* Begin Document text *
In [2]:
import IPython, nussl, numpy as np, scipy as sp, matplotlib.pyplot as plt, matplotlib, sklearn, librosa, cmath,math,time,vamp
import os,csv
from IPython.display import Audio, display
from scipy.fftpack import fft, ifft
 
# This line makes sure your plots happen IN the webpage you're building, instead of in separate windows.
%matplotlib inline

The following functions are used to calculates a 9 dimensional vector corresponding to the musical surface features outlined section 3.1 in Tzanetazis's Automatic Musical Genre Classification Of Audio Signals. The paper can be found by following the link below:
http://www.cs.northwestern.edu/~pardo/courses/eecs352/papers/genre%20classification%20low%20level%20-%20tzanetakis.pdf

In [3]:
def meanAndStandardDeviationCentroid(signal, sample_rate):
    """
* End Document text *
— Exercise prompt —
Reproduce the notebook excerpt on musical surface features in full, without changing a single character.
* Begin Source excerpt *
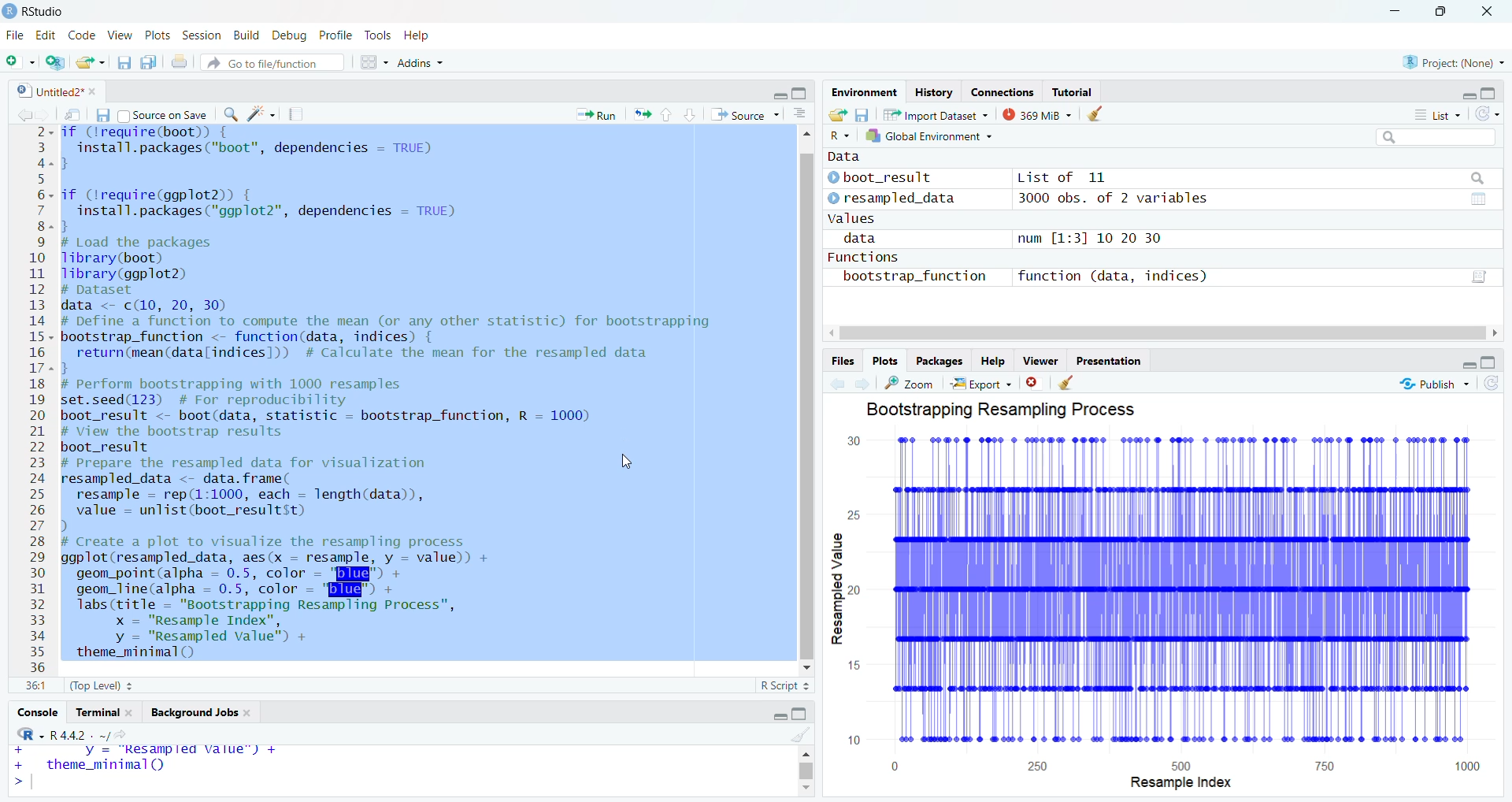 The width and height of the screenshot is (1512, 802). What do you see at coordinates (105, 712) in the screenshot?
I see `terminal` at bounding box center [105, 712].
* End Source excerpt *
— Answer to the task —
In [2]:
import IPython, nussl, numpy as np, scipy as sp, matplotlib.pyplot as plt, matplotlib, sklearn, librosa, cmath,math,time,vamp
import os,csv
from IPython.display import Audio, display
from scipy.fftpack import fft, ifft
 
# This line makes sure your plots happen IN the webpage you're building, instead of in separate windows.
%matplotlib inline

The following functions are used to calculates a 9 dimensional vector corresponding to the musical surface features outlined section 3.1 in Tzanetazis's Automatic Musical Genre Classification Of Audio Signals. The paper can be found by following the link below:
http://www.cs.northwestern.edu/~pardo/courses/eecs352/papers/genre%20classification%20low%20level%20-%20tzanetakis.pdf

In [3]:
def meanAndStandardDeviationCentroid(signal, sample_rate):
    """